Information geometry for types in the large-$n$ limit of random matrices

TL;DR

This paper explores the interplay of entropy and Wasserstein distance in free probability, introducing types as a new way to analyze non-commutative laws and their large-$n$ limits, with implications for random matrix models.

Contribution

It introduces the concept of types as a new framework for studying free entropy and Wasserstein distance in non-commutative probability, highlighting limitations of polynomial-based distributions.

Findings

Lower bounds for free entropy dimension along Wasserstein geodesics

Existence and uniqueness of solutions for regularized variational problems

Counterexample showing limitations of polynomial-based distributions in large-$n$ limits

Abstract

We study the interaction between entropy and Wasserstein distance in free probability theory.
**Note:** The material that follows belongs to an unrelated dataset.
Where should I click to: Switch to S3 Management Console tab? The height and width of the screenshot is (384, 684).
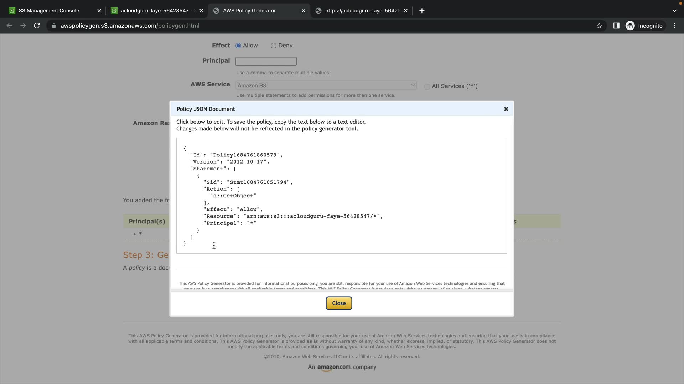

In particular, we give lower bounds for several versions of free entropy dimension along Wasserstein geodesics, as well as study their topological properties with respect to Wasserstein distance. We also study moment measures in the multivariate free setting, showing the existence and uniqueness of solutions for a regularized version of Santambrogio's variational problem. The role of probability distributions in these results is played by types, functionals which assign values not only to polynomial test functions, but to all real-valued logical formulas built from them using suprema and infima. We give an explicit counterexample showing that in the framework of non-commutative laws, the usual notion of probability distributions using only non-commutative polynomial test functions, one cannot obtain the desired large-$n$ limiting behavior for both Wasserstein distance and entropy simultaneously in random multi-matrix models.